Zana Makatipa, Kurupira é uma canção do povo Kambeba e se refere a (o) Curupira, uma entidade da floresta que protege os povos que ali vivem. Nessa música, a tuxaua, que na língua mãe é zana, pergunta sobre onde está a Curupira e a convida para dançar e tomar o payuaru, uma bebida fermentada feita de mandioca. Depois de beber e dançar, ela se despede. Segundo Dona Teca, a tuxaua atual da aldeia, a mãe dela, Dona Assunciona, viu uma curupira, de verdade. Ela a descreve com sendo uma mulher baixinha (e não homem como muitos acreditam) “que tinha o cabelo comprido e vermelho e os pés virados para trás”. Cantar essa música e conhecer a História da Kurupira Kambeba pode se transformar em um projeto interdisciplinar envolvendo as narrativas míticas e seres fantásticos da floresta, pesquisa, ilustrações, paisagens sonoras entre outros conteúdos. A seguir, sugerimos começar pelo canto;
É importante cantar a melodia de Zana Makatipa, Kurupira buscando se aproximar, o máximo possível, da pronúncia das crianças Kambeba. Isso, por si só, já é um ótimo exercício musical. É uma forma também de, intuitivamente, apropriar-se de outras sonoridades.

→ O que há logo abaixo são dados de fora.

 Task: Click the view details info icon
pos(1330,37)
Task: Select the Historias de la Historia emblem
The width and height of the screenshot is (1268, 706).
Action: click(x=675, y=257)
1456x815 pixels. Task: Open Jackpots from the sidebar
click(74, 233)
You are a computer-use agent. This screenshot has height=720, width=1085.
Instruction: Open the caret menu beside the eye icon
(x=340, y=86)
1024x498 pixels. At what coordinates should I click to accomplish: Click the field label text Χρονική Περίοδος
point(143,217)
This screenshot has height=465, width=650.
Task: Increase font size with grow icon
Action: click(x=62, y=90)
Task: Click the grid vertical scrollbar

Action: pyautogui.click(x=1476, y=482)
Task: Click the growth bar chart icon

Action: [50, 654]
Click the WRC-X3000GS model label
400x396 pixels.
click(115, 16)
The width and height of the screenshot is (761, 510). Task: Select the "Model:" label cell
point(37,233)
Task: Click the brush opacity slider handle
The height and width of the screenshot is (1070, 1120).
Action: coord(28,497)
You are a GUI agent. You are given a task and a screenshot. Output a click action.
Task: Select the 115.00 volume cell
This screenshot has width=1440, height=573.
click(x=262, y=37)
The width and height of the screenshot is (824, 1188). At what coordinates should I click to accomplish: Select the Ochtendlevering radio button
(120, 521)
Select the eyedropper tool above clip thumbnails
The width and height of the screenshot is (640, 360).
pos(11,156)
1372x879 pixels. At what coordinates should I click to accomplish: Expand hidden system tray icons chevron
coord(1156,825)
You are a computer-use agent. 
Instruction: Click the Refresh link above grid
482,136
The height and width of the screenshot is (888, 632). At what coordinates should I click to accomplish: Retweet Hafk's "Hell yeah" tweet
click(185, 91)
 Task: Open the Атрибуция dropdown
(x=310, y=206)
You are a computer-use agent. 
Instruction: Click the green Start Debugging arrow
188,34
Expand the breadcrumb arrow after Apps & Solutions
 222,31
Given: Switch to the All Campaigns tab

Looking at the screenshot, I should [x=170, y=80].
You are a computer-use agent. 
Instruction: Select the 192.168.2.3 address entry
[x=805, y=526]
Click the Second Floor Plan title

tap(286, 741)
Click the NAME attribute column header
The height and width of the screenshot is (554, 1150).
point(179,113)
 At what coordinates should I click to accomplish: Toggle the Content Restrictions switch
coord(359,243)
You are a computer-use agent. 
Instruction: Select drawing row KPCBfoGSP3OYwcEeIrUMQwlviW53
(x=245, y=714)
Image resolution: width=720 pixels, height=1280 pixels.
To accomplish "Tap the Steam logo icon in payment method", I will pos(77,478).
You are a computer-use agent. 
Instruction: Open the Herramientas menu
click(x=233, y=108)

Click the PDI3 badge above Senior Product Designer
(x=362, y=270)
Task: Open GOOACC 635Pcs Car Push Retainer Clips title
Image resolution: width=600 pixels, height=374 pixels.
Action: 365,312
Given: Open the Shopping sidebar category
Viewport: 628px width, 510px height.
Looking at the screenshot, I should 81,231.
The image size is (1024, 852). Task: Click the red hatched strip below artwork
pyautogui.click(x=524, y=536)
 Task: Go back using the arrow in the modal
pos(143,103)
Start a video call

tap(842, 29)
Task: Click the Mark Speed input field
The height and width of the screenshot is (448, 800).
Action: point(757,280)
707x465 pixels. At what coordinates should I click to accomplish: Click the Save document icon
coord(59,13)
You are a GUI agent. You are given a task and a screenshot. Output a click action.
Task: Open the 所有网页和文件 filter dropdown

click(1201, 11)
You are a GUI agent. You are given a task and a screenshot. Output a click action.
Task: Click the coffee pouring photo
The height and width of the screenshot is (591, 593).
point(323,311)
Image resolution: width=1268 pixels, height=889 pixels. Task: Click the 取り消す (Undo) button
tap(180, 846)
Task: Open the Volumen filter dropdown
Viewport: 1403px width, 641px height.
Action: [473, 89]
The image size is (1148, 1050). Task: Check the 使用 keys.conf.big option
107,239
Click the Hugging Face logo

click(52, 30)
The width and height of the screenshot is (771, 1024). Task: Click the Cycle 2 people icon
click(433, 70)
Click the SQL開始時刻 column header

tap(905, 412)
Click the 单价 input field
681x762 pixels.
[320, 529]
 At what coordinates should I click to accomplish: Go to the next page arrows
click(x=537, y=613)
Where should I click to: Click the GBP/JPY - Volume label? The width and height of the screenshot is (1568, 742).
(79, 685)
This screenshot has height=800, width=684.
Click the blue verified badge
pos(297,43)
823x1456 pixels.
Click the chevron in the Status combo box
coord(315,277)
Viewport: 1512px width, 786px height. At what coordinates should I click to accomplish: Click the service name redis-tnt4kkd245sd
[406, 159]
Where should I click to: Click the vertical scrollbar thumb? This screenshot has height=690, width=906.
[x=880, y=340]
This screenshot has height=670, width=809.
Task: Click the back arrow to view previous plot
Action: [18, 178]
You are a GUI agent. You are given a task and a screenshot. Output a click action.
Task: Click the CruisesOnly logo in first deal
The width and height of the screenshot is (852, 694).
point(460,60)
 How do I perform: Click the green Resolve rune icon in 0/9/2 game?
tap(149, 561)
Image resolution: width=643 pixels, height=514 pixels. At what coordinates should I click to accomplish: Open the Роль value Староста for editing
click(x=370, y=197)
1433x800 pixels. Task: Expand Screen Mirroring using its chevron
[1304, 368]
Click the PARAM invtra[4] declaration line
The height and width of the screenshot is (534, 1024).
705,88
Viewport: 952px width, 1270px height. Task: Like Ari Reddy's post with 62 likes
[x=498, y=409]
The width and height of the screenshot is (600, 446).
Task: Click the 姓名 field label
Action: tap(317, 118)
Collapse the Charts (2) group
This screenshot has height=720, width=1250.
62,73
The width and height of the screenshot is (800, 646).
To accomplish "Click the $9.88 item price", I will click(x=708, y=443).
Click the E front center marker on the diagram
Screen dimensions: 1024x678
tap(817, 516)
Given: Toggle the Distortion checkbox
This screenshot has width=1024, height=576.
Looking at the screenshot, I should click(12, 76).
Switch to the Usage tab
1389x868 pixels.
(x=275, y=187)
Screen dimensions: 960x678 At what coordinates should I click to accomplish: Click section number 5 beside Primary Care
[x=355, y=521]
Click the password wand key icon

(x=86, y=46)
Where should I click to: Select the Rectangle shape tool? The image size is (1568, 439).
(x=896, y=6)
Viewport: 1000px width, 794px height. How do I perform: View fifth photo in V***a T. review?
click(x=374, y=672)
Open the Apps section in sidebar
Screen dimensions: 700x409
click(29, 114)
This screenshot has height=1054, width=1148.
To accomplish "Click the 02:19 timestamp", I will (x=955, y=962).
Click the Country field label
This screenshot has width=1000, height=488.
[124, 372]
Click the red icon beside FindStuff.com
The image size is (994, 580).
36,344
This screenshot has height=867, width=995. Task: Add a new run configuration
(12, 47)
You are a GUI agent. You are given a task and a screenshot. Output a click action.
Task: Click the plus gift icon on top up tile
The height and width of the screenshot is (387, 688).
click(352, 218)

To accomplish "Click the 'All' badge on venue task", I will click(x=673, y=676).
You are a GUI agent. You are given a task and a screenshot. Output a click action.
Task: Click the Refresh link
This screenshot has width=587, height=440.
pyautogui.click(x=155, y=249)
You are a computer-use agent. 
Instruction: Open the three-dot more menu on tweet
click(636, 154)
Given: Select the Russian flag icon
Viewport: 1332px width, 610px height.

Como a palavra Curupira repete em todas as frases, você pode brincar de cantar essa palavra de diferentes formas, utilizando timbres diversos – muito anasalado, mais metálico, aspirado, etc, ou mesclar com a altura do motivo melódico, cantando uma vez bem agudo e outra bem grave.
Outra possibilidade de explorar a palavra Curupira, é determinar solos em duplas no início da frase e todos cantando a palavra Curupira, ou ao contrário. É possível também, abrir vozes na palavra curupira, conseguindo uma textura diferente.